Feuerwehr, Rettungsdienst und Polizei rückten am Freitagnachmittag zu einem Unfall auf der A44 aus. Beim Zusammenstoß zweier Autos stürzte ein Pferdeanhänger auf die Seite. Ein Fahrzeuginsasse wurde verletzt. Für die Rettungsarbeiten musste kurzzeitig die komplette Autobahn gesperrt werden.

Die Meldung ging gegen 14.30 Uhr ein. Der Unfall ereignete sich auf der A44 in Fahrtrichtung Unna zwischen dem Kreuz Werl und der Raststätte "Am Haarstrang".

Für die Rettungsarbeiten wurde die Fahrbahn in Richtung Unna gesperrt. Um das Pferd sicher in einen anderen Transporter umladen zu können, musste kurzzeitig auch die Gegenrichtung gesperrt werden. Im schlimmsten Fall hätte das Tier schließlich die Flucht über die Autobahn ergreifen können. 

Auf der A44 bildete sich ein langer Stau.

Rund um die Unfallstelle, auch auf den Umleitungsstrecken, kam es entsprechend zu massiven Verkehrsbehinderungen.

Ein missglücktes Überholmanöver des Fords löste den Unfall aus.

Laut Angaben der Autobahnpolizei Dortmund war ein missglücktes Überholmanöver der Ausgangspunkt für den Unfall: Ein von hinten kommender Ford Focus wollte den Mitsubishi-Geländewagen, der auf der rechten Spur unterwegs war, überholen.

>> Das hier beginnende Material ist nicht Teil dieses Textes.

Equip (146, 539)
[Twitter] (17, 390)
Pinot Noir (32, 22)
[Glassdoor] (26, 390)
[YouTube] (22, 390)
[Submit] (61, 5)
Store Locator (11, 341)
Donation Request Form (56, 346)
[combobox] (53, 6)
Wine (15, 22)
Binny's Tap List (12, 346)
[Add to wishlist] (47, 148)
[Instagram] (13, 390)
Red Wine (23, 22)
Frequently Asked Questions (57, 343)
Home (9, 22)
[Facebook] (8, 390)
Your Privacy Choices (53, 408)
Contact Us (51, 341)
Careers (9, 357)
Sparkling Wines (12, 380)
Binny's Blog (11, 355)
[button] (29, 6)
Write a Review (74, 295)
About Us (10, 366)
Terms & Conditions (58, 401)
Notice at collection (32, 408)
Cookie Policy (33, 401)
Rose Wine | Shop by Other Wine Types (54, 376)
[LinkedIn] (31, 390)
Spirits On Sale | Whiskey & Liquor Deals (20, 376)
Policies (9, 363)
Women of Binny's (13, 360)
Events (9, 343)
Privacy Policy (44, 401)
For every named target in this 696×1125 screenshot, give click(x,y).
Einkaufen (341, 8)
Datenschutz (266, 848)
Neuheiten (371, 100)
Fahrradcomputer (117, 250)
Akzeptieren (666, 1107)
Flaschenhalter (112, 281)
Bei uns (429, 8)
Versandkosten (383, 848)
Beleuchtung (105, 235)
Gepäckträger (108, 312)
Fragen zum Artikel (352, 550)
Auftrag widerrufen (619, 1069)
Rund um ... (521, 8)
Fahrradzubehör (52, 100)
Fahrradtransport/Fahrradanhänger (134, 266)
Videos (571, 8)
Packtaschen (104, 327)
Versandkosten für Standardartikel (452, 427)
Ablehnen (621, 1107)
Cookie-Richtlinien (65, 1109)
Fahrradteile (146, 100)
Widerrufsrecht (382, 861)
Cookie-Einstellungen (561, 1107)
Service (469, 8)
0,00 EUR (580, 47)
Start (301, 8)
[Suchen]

Dabei stieß der Ford rechts mit der Frontstoßstange gegen den Anhänger. Der Anhänger kippte auf die Seite, der Geländewagen wurde herumgeschleudert und drehte sich um 180 Grad.

Eine Person verletzt, Pferd hat Glück

Eine Person wurde bei dem Unfall leicht verletzt. „Dem Pferd ist zum Glück nichts passiert“, erklärte Sven Schönberg von der Polizei Dortmund. 

Zur Unterstützung wurde ein Tierarzt alarmiert, der das sichtlich nervöse Tier die gesamte Zeit bis zum Umladen im umgestürzten Wagen betreute und so beruhigte. Zur Stabilisierung des Anhängers, um Verletzungen für das Tier und die Einsatzkräfte auszuschließen, unterbaute die Feuerwehr diesen mit Holzkeilen.

Um die Rettung sicher durchführen zu können, unterbaute die Feuerwehr den verunglückten Anhänger mit Holzkeilen.

Die Stute konnte schließlich sicher in einen anderen Pferdeanhänger geführt werden. Begleitet vom Tierarzt wurde sie zu einem Hof bei Werl gebracht, wo sie näher untersucht werden sollte.

Die Autobahn konnte nach etwas mehr als zwei Stunden, um 16.40 Uhr wieder komplett freigegeben werden.